AS Setujui Penjualan Bom Senilai Rp44 Triliun ke Kanada di Tengah Ketidakpastian Hubungan Keamanan

Amerika Serikat menyetujui penjualan bom senilai USD 2,68 miliar atau setara sekitar Rp44 triliun kepada Kanada pada Kamis (4/12/2025). Persetujuan ini muncul di tengah langkah Ottawa meningkatkan anggaran pertahanan di bawah kepemimpinan Perdana Menteri Mark Carney, sekaligus saat hubungan keamanan dengan Washington D.C diliputi ketidakpastian.

Departemen Luar Negeri AS menyatakan paket penjualan tersebut mencakup hingga 3.414 bom BLU-111 berbobot 500 pon (226 kg) yang dirancang untuk menghantam konsentrasi pasukan, serta hingga 3.108 bom presisi GBU-39 untuk menyerang target stasioner.

Selain itu, penjualan juga mencakup lebih dari 5.000 kit Joint Direct Attack Munition (JDAM) yang digunakan untuk mengonversi bom nonpresisi menjadi amunisi berpemandu.

Dalam pemberitahuan kepada Kongres, pemerintah AS menyebut penjualan ini akan meningkatkan kemampuan Kanada untuk “mencegah agresi regional, memastikan interoperabilitas dengan pasukan AS, dan memperkuat kontribusi Kanada terhadap pertahanan benua.”
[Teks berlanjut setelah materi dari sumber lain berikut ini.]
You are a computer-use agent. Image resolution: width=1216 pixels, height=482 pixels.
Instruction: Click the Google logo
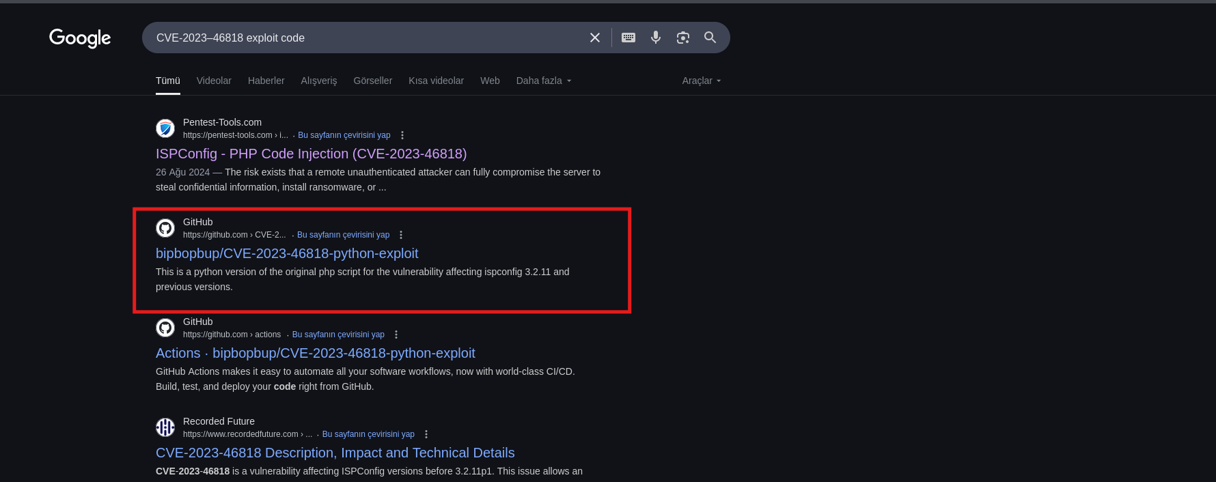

Carney sebelumnya menyatakan Kanada akan memenuhi target NATO untuk mengalokasikan 2% dari produk domestik bruto (PDB) bagi pertahanan lebih cepat dari jadwal. Ia menegaskan keputusan itu dipicu oleh meningkatnya keraguan atas komitmen Amerika Serikat terhadap NATO serta ancaman Rusia di kawasan Arktik.

Di sisi lain, Presiden AS Donald Trump berulang kali mempertanyakan keberlanjutan NATO dan menuding sekutu terlalu bergantung pada Washington. Ia juga kerap melontarkan pernyataan yang meremehkan Kanada, termasuk menyebut negara itu seharusnya menjadi “negara bagian ke-51” Amerika Serikat, bahkan sebelum Carney menggantikan Justin Trudeau.